*Work to be completed:* If a line includes the word "agent", it belongs in the count; state the total for the data below and add nothing.

*Data for analysis:*
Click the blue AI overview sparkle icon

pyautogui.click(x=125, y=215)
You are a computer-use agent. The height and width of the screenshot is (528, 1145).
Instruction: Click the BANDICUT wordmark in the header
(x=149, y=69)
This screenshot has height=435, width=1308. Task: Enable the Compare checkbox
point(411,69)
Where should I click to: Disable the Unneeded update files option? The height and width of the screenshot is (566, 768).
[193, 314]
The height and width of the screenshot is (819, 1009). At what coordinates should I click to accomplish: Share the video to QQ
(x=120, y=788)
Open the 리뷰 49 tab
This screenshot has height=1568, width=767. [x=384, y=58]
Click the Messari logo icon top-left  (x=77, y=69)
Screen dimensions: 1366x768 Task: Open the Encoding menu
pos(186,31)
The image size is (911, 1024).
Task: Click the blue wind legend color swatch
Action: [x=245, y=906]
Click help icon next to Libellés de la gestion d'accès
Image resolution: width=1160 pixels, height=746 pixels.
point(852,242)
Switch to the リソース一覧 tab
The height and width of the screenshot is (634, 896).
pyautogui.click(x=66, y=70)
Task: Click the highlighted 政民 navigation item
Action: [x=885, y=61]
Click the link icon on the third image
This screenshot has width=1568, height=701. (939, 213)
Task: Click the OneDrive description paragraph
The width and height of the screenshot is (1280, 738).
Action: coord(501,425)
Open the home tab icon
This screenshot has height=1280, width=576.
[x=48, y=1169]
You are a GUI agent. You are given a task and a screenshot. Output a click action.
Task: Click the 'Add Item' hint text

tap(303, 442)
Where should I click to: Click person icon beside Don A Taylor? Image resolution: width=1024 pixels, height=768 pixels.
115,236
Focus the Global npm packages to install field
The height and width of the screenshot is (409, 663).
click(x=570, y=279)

*Finished task:* 2